Using camera systems already in place at schools, the students honed and trained their AI models to detect a weapon within about three seconds of when someone pulls it out. The accuracy rate is over 90% — better, they claim, than some of the products already on the market.
“As soon as our system detects that a firearm is in place, we’ll be able to … also pinpoint the shooter’s exact location within the school, and send alerts seamlessly,” said Smithi Mahendran, a computer science major and one of the students involved with DefenX.
“What we would do is track the shooter, detect them, and communicate with all relevant authorities such as schoolteachers, students and law enforcement in real time,” she added. “And then lastly, we’ll also provide you with end-to-end support, which includes mental health resources, a chat bot that allows you to review incident footage data, among many other things.”
Over the course of about 18 months, Mahendran said the AI models were able to detect weapons in all of the situations that can be encountered in school, from crowded hallways to dingy lighting. And it can differentiate between a firearm and an umbrella within that crowd.
“According to our test, it’s about three seconds … totally for detection,” she said.
The xFoundry program was launched by Amir Ansari, who dubs himself a serial entrepreneur with dozens of patents to his name. He said growing up with active shooter threats and drills has had a lasting impact on the students in the program.

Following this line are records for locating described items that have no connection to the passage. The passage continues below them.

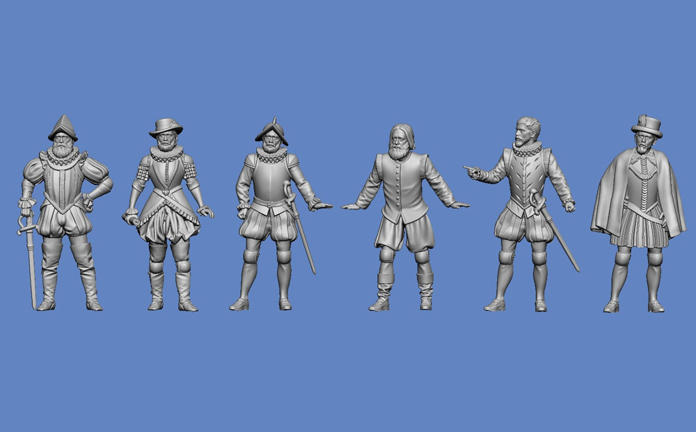Click the third figure's open outstretched hand

[319, 205]
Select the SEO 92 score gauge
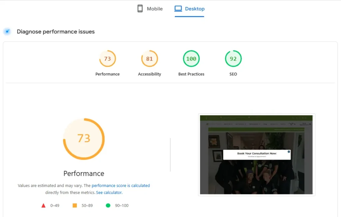Screen dimensions: 341x217 pos(233,59)
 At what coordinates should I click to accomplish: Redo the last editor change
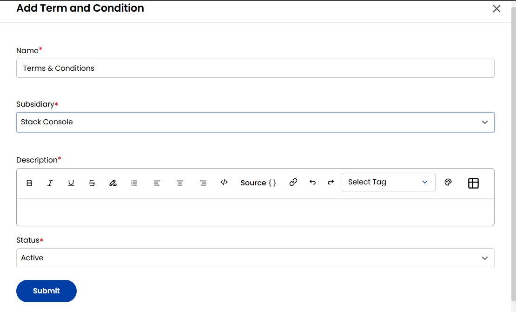point(331,183)
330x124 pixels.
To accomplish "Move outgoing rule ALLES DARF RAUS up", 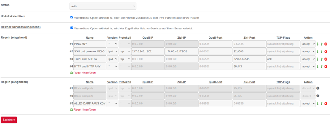I will tap(322, 104).
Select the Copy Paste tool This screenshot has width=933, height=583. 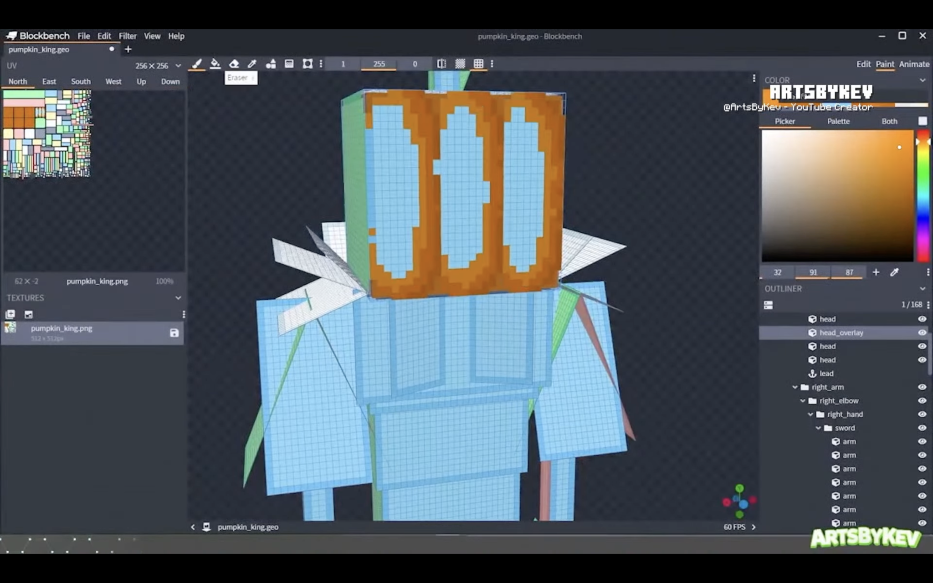pos(308,64)
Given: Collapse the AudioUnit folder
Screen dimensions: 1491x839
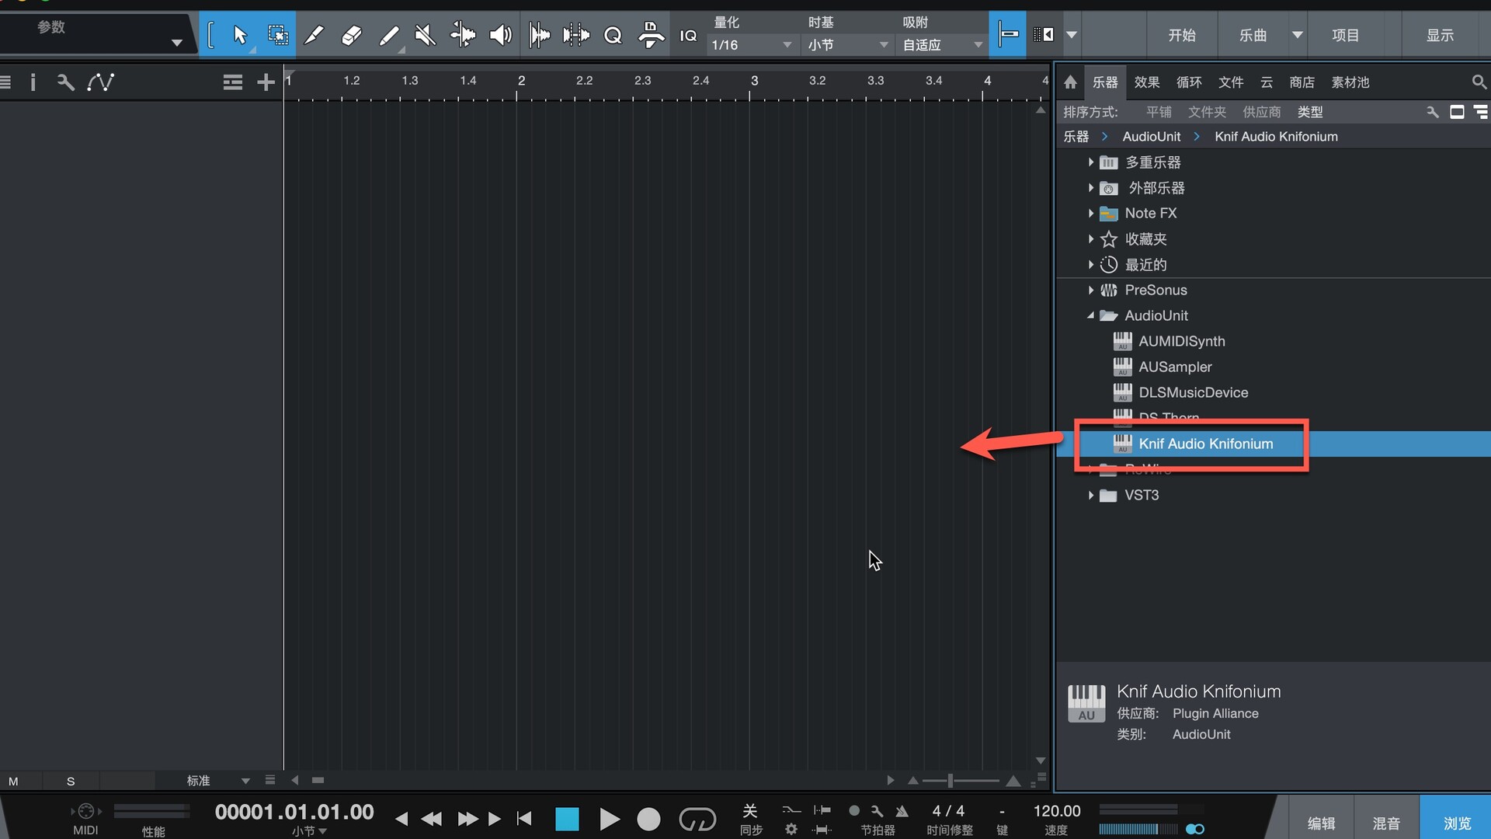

“They see themselves now as part of the solution set,” Ansari said. “And they saw themselves in a position to do something about it.”
An on-screen map marks the shooter’s gun
DefenX students tested the system inside a building on the university’s campus.
In a demonstration video, when the cameras detect a gun, a clear photo is generated within the program and a map of the school’s hallways lights up with a red dot marking the person with the firearm. It can track them through the halls and into rooms. They hope to install the program inside some area schools to conduct a pilot study, and have the system on the market next year.
“Once it detects the shooter, it’ll be able to track them and see how they move and then update the coordinates accordingly,” sai Srinidhi Gubba, a computer science major.
The red dot is replaced by a yellow one that marks the last spot the person with a gun was seen if they ever move out of a camera system’s vision.
“It’s really disheartening for us to just even think about how we have to prepare for situations like this,” Gubba said. “But with our solution, we think we can make it, at least a little bit, more safe for schools.”
While Gubba and Mahendran were involved in the technical side of things, other students in the competition were focused on other areas, including the ethical side of the AI program. For instance, no facial recognition data is kept by the AI system.
In addition to all that, DefenX checked the box for the part of the competition that made sure the products developed would also be affordable for school systems to actually budget for.
“These are very difficult requirements to make happen,” Ansari said. “But the students figured out a way to do this from a technology perspective, from a user interface perspective, from the operational requirements that they have to have so the business can still thrive while they’re providing these amazingly low-cost solutions for every school in the country.”
The next cohort of students are already working on the second xFoundry competition, which focuses on students’ mental health concerns. And while they’re being given a lot of freedom to come up with a solution that will help, the goal is to create something that students will use on a continuous basis to address their mental health.
“We have some of the smartest people that have ever come through colleges with all the resources that these students have,” Ansari said. “It’s a good idea, in my opinion, to put them in the pathway of these problems and allow them the freedom to find a solution that works. More often than not, I believe they’re going to find real, clever, awesome solutions that we can all benefit from.”